# New X-Force 7 specs



## Philip Moolman (Jan 31, 2006)

I got my new bow last night,put on a TT rest,sights,nocking loop etc.In the dark it was difficult to see the arrow flight.On 20 yrds my fieldpoints and Tekan II 125gr shoot excatly the same.
This morning I did some tests with my Oehler with this results:
69lb 28''DL 472gr Easton 340 284ft/s = 84.55 KE
Belinda's X-force 26''DL 54lb 402gr Beaman 400 248ft/s =54.9 KE
Although the modules are 28'' I am sure the DL is .5-.75'' longer.
I promise to send pics this coming week.


----------



## Bushkey (Mar 17, 2006)

And this afternoon whe are going hunting.:banana::hello2::dancing: That bow is going to cut through the animals.


----------



## Philip Moolman (Jan 31, 2006)

*Elite*



Bushkey said:


> And this afternoon whe are going hunting.:banana::hello2::dancing: That bow is going to cut through the animals.

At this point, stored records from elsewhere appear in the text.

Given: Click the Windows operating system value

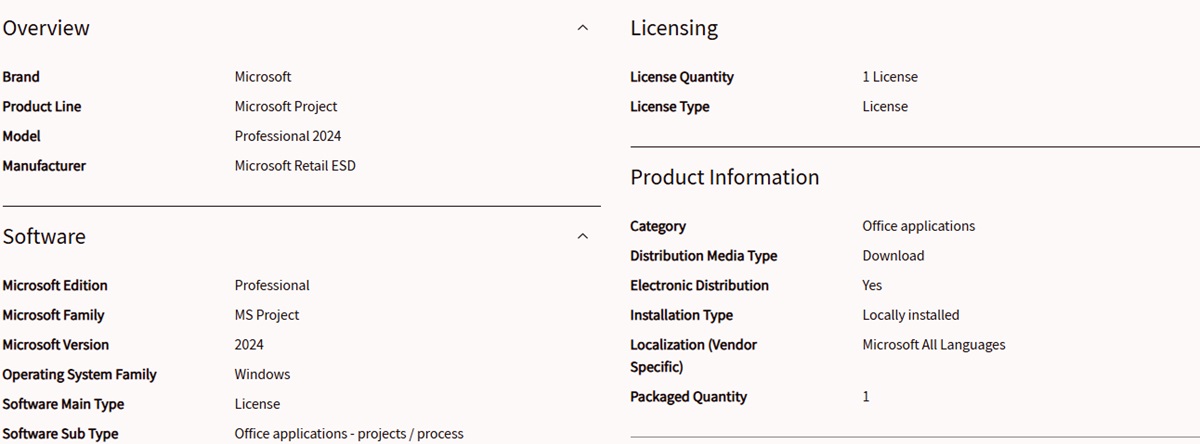Looking at the screenshot, I should [x=263, y=374].
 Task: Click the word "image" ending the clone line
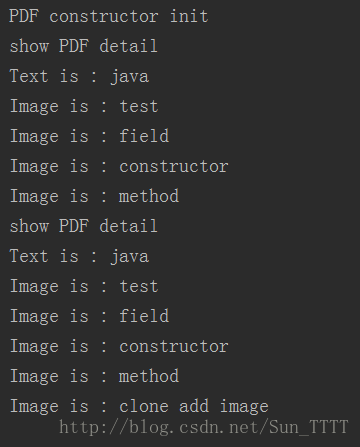[244, 407]
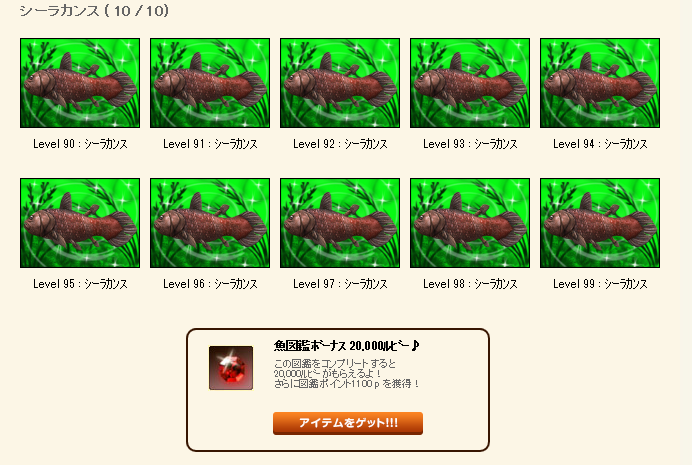Open the Level 92 coelacanth fish image

[340, 83]
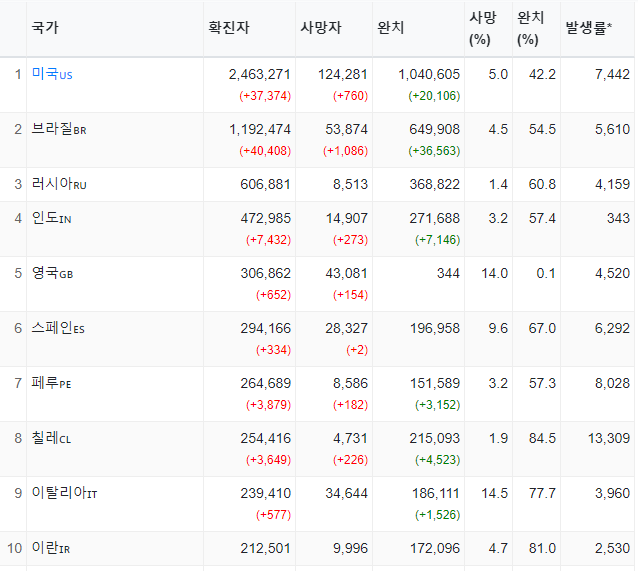Select the 러시아 RU row name
Screen dimensions: 638x571
tap(59, 184)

Bossie your and Stefan's Elite's has already proofed themselves.Most important is the driver


----------



## Bushkey (Mar 17, 2006)

I am not worried. I have seen your driving skills. You can drive blindfolded.


----------



## RayDando (Feb 2, 2006)

Good hunting boys, although by the time I type this Heidi has already scored! She is like the Brian Habana of bow hunting. You fellas better catch up.


----------



## INGOZI (May 9, 2005)

Baie geluk met jou nuwe masjien Philip! Wys ons nou 'n foto man!


----------



## spatan (Jul 10, 2006)

*spatan*

Happy huntin boys.....

Spatan:cocktail:


----------